* [Data to process]:

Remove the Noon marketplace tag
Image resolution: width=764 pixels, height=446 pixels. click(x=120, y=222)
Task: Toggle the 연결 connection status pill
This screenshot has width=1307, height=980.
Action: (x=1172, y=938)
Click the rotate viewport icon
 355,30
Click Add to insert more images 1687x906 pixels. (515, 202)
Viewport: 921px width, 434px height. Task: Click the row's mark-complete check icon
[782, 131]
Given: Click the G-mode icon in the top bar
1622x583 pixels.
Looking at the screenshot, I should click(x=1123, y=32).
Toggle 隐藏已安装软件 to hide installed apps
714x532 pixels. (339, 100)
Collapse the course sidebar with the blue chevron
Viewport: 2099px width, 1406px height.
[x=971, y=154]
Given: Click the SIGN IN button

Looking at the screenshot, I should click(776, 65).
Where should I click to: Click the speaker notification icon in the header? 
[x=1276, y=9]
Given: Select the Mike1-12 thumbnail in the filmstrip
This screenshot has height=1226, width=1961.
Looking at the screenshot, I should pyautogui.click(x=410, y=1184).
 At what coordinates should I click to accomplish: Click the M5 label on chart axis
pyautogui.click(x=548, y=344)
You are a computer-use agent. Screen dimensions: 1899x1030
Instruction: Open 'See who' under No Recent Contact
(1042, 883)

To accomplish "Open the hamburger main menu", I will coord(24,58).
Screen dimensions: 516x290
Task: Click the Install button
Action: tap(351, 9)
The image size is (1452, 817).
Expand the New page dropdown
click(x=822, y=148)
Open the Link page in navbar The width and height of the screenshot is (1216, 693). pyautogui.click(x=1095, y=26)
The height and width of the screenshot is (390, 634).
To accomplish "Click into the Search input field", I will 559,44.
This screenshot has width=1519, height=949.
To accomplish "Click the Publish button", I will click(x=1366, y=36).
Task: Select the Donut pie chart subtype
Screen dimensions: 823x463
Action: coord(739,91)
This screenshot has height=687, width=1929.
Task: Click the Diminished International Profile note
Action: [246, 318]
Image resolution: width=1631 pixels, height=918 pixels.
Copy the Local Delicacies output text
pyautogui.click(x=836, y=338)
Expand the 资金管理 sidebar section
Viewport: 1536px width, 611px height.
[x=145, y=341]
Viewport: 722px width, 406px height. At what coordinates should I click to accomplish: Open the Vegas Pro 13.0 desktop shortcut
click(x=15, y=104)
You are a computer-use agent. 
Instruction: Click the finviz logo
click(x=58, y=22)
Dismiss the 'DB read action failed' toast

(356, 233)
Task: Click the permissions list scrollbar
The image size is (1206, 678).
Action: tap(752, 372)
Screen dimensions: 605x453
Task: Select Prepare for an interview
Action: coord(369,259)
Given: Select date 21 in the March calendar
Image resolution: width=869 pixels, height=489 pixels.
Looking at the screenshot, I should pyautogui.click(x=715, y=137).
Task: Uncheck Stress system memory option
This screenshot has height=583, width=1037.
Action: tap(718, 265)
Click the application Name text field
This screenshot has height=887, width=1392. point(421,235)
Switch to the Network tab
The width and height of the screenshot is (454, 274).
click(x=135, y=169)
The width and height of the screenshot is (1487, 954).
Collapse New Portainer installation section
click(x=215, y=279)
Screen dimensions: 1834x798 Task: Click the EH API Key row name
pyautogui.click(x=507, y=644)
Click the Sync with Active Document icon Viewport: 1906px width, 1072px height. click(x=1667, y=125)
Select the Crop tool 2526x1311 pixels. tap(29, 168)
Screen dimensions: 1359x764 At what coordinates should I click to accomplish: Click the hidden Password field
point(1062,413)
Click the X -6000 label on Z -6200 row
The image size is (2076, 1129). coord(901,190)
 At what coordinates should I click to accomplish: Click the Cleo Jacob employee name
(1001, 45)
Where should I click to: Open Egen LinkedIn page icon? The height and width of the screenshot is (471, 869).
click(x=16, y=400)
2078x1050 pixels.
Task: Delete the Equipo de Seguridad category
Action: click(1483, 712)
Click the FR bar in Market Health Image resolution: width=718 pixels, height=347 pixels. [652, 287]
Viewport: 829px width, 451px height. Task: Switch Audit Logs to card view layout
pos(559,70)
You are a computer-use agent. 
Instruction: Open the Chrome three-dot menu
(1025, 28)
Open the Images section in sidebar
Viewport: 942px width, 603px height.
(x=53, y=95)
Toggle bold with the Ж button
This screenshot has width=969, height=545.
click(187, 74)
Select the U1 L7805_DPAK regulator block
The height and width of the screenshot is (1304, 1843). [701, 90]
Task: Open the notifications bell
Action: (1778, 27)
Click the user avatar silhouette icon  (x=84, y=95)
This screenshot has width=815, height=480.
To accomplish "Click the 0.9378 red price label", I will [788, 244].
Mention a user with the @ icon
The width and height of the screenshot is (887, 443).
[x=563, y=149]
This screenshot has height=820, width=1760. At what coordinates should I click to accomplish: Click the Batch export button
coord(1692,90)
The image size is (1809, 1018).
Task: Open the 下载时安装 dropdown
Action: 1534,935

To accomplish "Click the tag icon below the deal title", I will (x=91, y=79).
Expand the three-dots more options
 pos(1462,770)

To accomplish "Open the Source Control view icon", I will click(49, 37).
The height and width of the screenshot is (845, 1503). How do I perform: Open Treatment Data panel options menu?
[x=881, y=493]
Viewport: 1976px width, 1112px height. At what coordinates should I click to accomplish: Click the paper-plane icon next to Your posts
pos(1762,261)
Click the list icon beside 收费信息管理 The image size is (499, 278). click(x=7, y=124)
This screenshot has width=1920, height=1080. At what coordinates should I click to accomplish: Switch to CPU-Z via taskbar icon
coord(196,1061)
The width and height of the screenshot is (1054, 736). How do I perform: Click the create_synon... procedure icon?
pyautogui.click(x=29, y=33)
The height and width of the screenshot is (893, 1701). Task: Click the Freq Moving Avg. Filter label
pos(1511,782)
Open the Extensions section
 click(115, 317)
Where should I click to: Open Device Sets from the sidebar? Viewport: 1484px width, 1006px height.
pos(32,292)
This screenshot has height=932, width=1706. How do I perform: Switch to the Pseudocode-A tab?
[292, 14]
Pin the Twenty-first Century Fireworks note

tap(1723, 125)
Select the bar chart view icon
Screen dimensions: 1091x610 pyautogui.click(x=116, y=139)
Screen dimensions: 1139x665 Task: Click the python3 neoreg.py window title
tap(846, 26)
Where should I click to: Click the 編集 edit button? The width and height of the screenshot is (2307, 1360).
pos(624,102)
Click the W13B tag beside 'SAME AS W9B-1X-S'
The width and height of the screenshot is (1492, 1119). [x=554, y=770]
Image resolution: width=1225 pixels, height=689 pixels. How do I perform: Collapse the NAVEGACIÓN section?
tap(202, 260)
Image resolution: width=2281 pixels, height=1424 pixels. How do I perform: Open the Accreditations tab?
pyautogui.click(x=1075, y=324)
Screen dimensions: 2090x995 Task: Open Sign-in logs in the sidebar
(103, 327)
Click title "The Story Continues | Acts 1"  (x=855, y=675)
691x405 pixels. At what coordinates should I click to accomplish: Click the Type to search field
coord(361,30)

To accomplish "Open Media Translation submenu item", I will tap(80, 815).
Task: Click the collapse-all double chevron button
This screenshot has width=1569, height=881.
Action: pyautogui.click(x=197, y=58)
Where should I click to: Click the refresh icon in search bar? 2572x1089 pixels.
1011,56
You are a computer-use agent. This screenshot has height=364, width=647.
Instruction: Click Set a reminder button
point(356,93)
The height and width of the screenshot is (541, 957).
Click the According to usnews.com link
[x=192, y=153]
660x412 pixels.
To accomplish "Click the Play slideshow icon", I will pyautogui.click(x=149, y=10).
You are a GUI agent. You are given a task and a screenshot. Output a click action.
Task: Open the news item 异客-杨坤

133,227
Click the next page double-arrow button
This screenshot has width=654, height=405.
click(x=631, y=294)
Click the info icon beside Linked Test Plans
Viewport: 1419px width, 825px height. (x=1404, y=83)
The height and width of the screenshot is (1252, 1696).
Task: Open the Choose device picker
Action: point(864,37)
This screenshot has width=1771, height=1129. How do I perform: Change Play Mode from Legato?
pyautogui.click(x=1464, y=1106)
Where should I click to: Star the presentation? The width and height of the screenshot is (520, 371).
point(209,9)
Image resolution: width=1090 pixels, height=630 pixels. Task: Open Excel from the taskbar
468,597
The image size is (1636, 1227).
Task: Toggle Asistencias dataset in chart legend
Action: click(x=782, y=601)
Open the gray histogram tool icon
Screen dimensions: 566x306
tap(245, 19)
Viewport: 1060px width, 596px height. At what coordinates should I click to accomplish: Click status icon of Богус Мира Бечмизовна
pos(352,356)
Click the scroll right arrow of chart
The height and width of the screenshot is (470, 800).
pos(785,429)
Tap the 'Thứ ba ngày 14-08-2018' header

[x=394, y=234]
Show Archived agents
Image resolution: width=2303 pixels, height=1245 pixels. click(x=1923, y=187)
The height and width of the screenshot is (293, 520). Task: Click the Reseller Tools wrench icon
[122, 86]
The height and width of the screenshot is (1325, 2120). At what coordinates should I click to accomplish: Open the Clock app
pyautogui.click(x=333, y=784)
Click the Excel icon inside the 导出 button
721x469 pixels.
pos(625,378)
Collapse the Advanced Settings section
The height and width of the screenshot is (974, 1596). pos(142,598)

* [Activity]:
Gather each line in the entries above where the string "user" is found.

* [Written reply]:
Click the user avatar silhouette icon  (x=84, y=95)
Mention a user with the @ icon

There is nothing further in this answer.